# TASK OBJECTIVE
Set down the line containing "SHOPFLIX app (37, 2067)" and every line that follows it in the listing below, exactly as written and with nothing added.

# RECORDED INFORMATION

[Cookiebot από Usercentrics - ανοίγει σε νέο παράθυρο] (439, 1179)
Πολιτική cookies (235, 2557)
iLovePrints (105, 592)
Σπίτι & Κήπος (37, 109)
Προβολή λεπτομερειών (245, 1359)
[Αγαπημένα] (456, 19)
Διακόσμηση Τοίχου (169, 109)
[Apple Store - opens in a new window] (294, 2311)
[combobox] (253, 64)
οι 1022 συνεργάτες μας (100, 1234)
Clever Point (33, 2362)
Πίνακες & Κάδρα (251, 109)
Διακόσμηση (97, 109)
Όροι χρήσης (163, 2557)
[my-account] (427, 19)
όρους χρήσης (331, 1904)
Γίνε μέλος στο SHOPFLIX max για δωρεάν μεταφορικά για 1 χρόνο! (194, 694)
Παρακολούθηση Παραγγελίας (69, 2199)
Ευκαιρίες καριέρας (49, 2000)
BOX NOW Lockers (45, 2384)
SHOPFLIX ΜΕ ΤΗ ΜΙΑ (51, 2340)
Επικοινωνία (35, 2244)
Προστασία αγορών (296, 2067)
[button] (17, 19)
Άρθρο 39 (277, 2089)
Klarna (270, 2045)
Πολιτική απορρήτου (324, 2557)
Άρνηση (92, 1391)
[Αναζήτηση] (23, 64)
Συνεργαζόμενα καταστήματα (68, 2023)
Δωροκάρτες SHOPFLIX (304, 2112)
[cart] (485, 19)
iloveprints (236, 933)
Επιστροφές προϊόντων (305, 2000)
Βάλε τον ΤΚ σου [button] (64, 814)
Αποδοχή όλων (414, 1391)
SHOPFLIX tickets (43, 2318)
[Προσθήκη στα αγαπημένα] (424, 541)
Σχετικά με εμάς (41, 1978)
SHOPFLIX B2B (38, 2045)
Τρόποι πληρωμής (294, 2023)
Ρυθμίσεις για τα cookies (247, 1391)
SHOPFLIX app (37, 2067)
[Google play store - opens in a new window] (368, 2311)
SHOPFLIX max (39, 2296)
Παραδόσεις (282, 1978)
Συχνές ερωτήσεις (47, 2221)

# RESPONSE AREA
SHOPFLIX app (37, 2067)
[Google play store - opens in a new window] (368, 2311)
SHOPFLIX max (39, 2296)
Παραδόσεις (282, 1978)
Συχνές ερωτήσεις (47, 2221)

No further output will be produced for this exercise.